* [Exercise instructions]:
What lines in the records below contain the string "category"? Copy every one.

* [Material shown]:
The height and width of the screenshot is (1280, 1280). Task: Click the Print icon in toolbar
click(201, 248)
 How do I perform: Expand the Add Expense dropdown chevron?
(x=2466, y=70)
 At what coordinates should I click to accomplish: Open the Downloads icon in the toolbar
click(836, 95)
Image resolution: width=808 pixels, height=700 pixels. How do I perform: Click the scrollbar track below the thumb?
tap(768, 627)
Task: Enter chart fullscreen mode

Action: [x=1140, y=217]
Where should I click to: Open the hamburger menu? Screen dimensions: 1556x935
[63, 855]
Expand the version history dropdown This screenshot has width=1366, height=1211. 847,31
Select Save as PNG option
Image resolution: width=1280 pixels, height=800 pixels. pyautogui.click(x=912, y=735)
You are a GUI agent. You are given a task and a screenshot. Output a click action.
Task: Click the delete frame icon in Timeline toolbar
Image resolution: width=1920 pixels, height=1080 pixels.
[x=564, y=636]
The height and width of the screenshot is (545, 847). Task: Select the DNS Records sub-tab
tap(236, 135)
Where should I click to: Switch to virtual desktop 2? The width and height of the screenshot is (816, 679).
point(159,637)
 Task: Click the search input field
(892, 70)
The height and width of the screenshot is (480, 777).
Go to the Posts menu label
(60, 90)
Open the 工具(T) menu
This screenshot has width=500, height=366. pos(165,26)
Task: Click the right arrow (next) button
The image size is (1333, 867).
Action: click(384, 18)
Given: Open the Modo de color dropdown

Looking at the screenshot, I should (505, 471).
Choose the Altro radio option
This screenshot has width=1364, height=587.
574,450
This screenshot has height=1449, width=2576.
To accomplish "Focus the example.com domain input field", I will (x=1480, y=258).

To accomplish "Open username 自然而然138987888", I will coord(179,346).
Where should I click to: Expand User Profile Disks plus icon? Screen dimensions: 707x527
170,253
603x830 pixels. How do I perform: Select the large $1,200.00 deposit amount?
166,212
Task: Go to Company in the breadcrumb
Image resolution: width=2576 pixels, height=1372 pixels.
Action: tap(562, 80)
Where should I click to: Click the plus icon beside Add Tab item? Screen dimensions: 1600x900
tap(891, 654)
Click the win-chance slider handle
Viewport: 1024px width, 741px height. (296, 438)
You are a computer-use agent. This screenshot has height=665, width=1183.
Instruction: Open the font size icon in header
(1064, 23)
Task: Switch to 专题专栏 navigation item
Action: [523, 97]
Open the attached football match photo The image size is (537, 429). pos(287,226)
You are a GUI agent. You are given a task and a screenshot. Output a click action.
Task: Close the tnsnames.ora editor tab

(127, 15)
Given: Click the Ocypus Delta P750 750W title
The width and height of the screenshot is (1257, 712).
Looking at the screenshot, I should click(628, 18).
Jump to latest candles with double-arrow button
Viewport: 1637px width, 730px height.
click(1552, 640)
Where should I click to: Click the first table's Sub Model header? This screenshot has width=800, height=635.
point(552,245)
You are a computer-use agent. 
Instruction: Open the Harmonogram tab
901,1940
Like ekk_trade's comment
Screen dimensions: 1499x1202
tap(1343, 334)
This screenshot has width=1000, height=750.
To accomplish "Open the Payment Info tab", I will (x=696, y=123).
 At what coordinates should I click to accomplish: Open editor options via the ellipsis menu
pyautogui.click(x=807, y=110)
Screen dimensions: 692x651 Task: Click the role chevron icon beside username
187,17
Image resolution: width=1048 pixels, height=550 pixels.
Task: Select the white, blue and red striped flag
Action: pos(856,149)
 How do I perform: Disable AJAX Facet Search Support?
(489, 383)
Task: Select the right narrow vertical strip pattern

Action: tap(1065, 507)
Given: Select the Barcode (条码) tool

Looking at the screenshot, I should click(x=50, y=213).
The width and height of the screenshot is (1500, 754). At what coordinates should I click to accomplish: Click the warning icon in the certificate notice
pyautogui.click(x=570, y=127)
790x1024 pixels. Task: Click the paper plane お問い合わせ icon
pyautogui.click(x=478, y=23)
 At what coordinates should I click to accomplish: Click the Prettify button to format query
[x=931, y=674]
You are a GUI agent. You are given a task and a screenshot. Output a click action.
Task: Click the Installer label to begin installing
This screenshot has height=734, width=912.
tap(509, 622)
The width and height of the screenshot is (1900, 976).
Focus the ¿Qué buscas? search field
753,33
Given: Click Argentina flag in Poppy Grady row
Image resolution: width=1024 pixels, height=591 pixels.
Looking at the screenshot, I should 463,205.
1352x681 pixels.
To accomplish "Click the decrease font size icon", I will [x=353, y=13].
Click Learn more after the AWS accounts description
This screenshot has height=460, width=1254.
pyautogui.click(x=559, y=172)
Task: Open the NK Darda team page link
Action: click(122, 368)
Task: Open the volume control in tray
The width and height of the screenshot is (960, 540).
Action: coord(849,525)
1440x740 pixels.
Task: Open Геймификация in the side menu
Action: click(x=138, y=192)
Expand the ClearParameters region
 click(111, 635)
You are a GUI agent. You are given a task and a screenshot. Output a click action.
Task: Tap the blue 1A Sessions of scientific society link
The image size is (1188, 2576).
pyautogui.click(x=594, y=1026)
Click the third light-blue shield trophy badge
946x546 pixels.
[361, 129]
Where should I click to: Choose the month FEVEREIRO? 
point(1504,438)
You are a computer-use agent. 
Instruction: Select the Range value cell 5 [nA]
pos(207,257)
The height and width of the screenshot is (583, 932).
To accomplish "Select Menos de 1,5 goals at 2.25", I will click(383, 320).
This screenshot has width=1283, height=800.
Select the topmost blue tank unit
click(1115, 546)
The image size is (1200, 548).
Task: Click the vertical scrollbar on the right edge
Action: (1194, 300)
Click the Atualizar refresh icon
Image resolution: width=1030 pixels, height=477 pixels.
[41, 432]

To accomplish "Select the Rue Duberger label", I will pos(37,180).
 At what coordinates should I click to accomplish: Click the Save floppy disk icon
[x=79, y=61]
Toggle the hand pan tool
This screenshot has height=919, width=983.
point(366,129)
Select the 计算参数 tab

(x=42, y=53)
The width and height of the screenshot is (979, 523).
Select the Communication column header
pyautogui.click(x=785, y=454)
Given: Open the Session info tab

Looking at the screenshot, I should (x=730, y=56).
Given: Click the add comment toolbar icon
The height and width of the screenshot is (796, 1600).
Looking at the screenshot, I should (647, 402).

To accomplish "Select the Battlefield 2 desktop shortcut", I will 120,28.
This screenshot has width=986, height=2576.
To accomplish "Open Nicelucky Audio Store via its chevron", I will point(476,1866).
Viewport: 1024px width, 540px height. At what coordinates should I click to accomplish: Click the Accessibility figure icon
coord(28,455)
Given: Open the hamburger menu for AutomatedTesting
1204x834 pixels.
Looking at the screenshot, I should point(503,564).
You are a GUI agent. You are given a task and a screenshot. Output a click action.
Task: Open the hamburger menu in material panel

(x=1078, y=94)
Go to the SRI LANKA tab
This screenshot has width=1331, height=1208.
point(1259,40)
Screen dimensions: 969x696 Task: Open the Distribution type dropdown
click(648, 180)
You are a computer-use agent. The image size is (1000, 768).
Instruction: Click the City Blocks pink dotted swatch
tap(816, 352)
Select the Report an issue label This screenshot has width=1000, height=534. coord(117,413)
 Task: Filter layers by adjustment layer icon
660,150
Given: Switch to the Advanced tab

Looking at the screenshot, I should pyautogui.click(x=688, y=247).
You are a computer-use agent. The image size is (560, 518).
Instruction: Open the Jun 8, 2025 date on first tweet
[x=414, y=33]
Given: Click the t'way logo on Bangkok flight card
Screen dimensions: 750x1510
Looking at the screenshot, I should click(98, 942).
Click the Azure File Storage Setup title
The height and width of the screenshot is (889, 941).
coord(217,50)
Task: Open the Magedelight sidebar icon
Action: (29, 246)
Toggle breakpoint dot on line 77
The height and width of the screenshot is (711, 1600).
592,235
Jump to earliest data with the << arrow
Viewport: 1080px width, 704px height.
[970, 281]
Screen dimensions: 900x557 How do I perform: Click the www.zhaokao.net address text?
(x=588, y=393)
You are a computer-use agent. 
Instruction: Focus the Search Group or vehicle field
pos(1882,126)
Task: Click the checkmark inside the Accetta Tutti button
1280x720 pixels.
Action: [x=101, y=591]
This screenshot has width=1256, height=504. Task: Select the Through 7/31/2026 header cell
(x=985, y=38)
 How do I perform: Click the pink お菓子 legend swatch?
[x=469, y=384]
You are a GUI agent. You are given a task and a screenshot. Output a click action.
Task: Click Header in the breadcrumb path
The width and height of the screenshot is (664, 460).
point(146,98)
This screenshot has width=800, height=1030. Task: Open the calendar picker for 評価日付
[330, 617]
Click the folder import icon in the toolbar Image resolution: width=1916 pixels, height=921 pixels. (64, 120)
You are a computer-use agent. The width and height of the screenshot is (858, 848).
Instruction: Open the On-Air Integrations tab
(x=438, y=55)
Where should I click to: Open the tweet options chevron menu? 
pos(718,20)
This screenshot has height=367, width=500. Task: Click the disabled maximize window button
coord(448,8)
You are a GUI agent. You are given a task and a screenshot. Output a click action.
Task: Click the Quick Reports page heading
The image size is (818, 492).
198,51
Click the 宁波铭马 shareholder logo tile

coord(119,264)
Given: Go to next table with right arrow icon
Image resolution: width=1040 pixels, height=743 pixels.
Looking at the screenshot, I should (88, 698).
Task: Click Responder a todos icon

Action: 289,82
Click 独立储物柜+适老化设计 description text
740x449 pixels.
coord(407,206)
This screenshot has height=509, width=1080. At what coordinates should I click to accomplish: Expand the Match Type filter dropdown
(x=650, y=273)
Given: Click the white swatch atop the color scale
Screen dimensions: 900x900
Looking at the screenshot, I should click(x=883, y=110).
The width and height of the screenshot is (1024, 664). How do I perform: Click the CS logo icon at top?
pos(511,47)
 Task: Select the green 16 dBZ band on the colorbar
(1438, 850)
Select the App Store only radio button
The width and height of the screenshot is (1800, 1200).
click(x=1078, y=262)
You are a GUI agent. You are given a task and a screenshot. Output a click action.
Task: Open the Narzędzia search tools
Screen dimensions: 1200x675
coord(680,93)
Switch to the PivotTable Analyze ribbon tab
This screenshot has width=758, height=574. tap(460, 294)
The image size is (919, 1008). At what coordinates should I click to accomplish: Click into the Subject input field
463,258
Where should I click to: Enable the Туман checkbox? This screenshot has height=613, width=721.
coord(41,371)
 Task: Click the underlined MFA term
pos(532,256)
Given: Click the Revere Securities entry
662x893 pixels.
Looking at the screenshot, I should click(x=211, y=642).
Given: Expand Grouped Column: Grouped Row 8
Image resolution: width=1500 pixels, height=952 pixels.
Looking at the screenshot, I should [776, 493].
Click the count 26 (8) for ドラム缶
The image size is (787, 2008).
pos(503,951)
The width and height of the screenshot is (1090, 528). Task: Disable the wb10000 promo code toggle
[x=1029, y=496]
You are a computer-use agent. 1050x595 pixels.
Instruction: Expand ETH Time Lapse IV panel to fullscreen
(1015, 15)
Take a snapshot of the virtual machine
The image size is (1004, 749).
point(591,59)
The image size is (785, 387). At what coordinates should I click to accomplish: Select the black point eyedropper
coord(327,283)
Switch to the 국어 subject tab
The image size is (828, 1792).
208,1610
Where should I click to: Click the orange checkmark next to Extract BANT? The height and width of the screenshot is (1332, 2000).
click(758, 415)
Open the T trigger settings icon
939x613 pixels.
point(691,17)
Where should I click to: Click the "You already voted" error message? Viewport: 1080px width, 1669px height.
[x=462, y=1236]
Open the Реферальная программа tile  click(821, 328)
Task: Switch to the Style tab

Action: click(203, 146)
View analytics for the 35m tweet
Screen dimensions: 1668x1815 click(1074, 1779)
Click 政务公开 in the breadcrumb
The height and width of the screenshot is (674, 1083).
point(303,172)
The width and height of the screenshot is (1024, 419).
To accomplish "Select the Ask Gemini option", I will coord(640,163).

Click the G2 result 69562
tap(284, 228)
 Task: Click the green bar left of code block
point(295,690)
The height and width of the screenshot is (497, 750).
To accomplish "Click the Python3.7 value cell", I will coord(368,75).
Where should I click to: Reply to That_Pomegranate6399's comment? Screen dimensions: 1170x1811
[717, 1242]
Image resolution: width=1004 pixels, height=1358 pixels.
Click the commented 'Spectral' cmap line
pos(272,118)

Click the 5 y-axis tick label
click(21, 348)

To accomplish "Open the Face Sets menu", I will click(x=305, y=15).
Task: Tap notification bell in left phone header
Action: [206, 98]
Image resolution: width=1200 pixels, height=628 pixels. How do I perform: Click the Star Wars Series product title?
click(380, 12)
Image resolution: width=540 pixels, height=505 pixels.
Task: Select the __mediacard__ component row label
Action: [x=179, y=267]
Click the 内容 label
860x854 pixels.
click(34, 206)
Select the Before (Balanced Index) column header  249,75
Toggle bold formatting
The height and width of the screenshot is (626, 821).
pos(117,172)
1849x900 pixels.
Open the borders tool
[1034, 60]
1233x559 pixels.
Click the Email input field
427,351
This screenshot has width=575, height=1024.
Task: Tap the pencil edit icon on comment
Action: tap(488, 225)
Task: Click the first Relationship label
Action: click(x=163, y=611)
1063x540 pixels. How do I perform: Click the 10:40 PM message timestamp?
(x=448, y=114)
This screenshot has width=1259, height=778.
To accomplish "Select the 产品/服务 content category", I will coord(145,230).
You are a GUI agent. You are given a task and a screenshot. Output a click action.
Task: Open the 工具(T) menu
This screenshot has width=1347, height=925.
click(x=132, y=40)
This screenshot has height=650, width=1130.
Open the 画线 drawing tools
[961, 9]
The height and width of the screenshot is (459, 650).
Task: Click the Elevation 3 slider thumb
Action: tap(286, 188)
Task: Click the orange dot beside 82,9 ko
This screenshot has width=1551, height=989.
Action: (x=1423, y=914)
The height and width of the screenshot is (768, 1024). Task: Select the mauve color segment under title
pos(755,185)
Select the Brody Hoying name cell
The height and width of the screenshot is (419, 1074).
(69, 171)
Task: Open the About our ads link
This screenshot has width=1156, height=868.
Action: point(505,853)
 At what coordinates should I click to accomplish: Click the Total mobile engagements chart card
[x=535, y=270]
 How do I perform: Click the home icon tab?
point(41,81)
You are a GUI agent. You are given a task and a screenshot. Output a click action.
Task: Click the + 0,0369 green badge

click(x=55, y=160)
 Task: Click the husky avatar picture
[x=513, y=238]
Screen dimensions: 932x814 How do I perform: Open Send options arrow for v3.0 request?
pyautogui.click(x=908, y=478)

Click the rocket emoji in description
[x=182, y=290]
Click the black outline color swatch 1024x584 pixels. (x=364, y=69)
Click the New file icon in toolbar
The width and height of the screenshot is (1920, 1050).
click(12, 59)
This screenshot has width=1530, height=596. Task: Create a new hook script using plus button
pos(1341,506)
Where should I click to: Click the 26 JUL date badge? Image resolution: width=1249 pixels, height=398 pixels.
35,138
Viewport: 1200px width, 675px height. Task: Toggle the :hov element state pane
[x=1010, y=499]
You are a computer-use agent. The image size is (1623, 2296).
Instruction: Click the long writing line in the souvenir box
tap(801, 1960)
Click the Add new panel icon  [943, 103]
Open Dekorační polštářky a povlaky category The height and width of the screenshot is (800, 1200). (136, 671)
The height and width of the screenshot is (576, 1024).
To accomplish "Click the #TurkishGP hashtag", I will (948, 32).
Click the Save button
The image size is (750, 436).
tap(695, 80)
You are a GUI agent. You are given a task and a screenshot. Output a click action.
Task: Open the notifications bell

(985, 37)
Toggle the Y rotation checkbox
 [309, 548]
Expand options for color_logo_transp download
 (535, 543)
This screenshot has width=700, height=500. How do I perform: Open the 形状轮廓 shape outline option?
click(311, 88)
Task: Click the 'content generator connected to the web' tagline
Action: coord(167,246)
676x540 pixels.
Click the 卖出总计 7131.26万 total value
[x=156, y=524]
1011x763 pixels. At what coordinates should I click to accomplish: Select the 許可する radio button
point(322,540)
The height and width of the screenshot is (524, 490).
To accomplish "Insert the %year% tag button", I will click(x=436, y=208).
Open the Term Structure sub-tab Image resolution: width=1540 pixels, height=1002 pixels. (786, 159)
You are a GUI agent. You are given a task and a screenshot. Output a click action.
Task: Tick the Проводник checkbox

* [Answer for the task]:
To accomplish "Select the 产品/服务 content category", I will coord(145,230).
Open Dekorační polštářky a povlaky category The height and width of the screenshot is (800, 1200). (136, 671)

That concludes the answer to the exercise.